Understanding the Nature of Aerobic Methane Emissions from Plants Grown under a Combination of Temperature, UVB Radiation and Watering Regime

Abstract

Methane (CH4) is an important greenhouse gas besides carbon dioxide, nitrous oxide, water vapour, ozone, and chlorofluorocarbons. The atmospheric concentration of CH4 has nearly tripled since pre-industrial times. It is the most abundant organic molecule in the Earth’s atmosphere and plays important roles in both the planet’s radiative energy budget and global atmospheric chemistry due to its global warming potential being up to 34 times as powerful as carbon dioxide. Methane production is mainly associated with methanogenesis under anoxic conditions. A decade ago, it was reported that plants produce CH4 under aerobic conditions by an unknown mechanism. Since then, many researchers have investigated the factors that influence CH4 emissions from plants. Methane emissions from plants may contribute significantly to the global CH4 budget.

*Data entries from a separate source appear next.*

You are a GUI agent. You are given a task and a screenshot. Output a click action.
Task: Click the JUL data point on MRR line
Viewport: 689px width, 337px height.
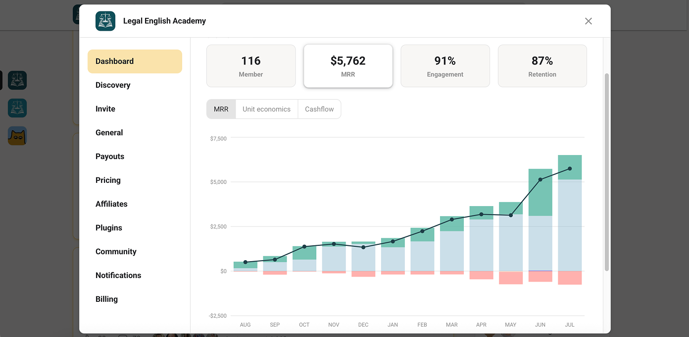click(x=570, y=169)
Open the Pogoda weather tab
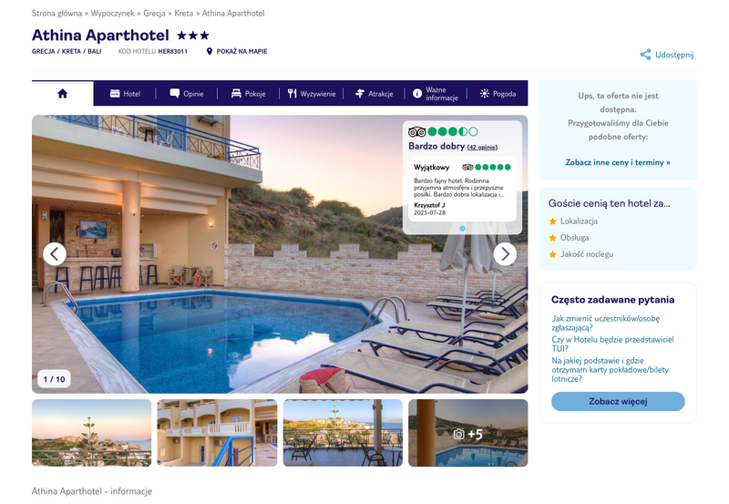The height and width of the screenshot is (504, 729). [498, 94]
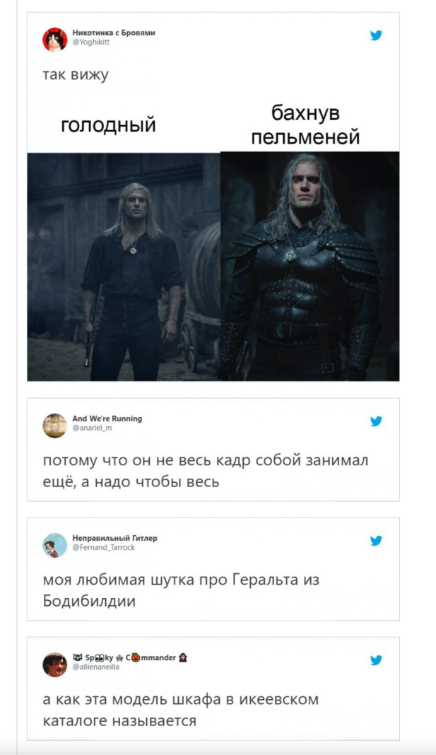Click the tweet text так вижу

point(76,75)
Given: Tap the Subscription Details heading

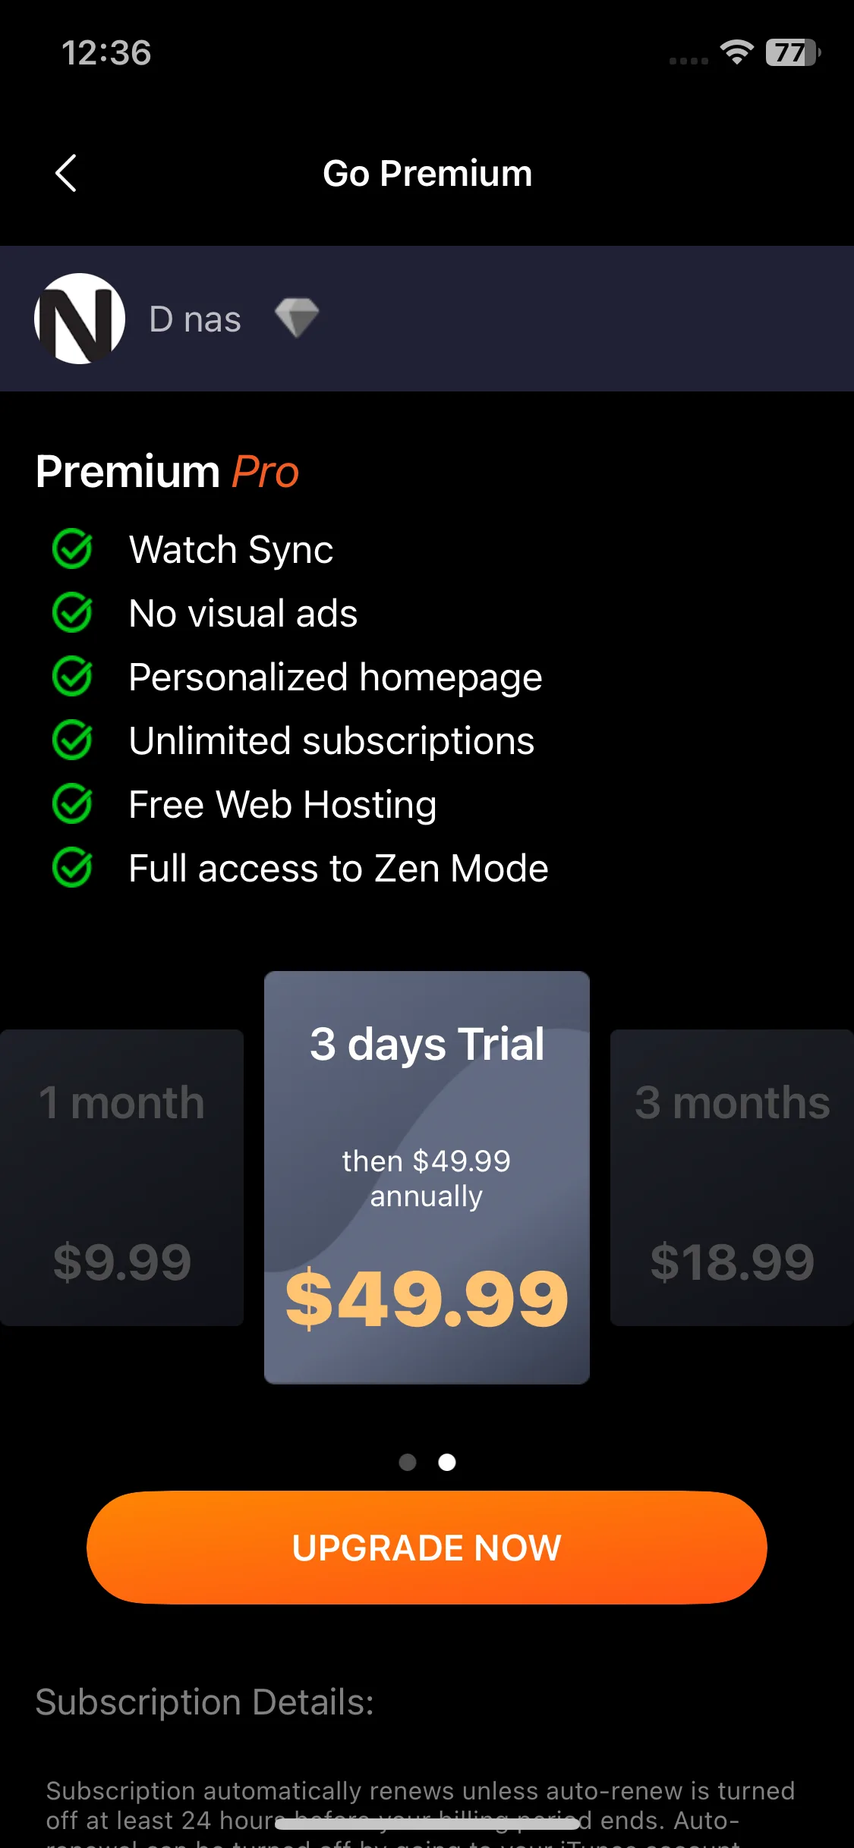Looking at the screenshot, I should point(205,1702).
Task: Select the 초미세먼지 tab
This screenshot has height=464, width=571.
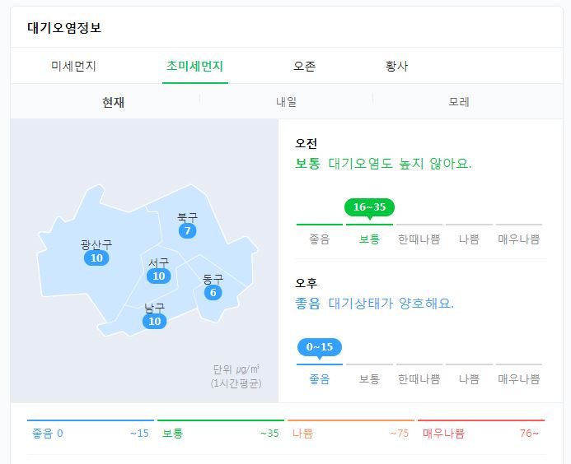Action: coord(194,66)
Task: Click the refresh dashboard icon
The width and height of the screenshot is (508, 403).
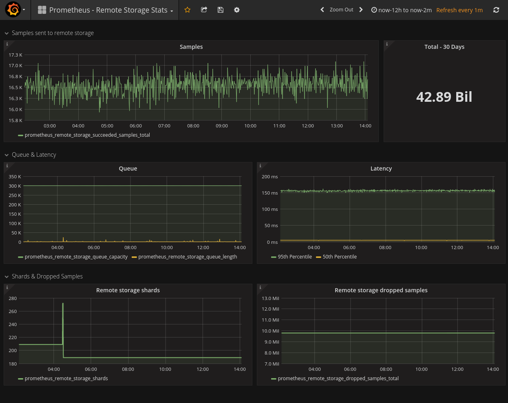Action: pyautogui.click(x=496, y=10)
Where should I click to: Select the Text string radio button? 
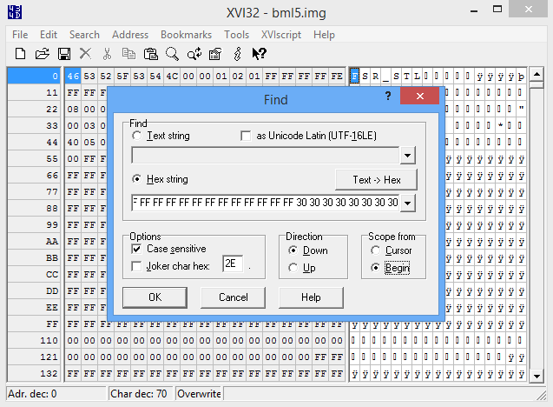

Most studies to date have examined the impact of single factors affecting plants, while the effects of multiple environmental factors and the interaction of abiotic stress factors on plants still need more exploration. In this thesis, pea (Pisum sativum) was used as a model species. Plants were grown in controlled-environment growth chambers under two temperature regimes (22/18°C and 28/24°C), two levels of ultraviolet-B radiation [0 (zero) and 5 (ambient) kJ m−2 d−1], and two watering regimes (well-watered and water-stressed). In pea, I have confirmed that environmental stress factors, such as higher temperatures, supplemental UVB radiation, or water stress, as individual factor or in combination, can increase aerobic CH4 emissions from plants. In addition, findings revealed interorgan and intrashoot variations in CH4 emissions from plants. Methane emissions were highest from stem and upper part of the shoot, as these were affected the most by stress factors. I also measured CH4 emissions from plants during vegetative and reproductive stages. In the vegetative stage, younger plants emitted more CH4 compared to older plants. Also, in the reproductive stage, CH4 emissions were higher from the younger pods than the older ones. In conclusion, the level of CH4 emissions varied with plant varieties and organs, as well as with plant vegetative and reproductive stages.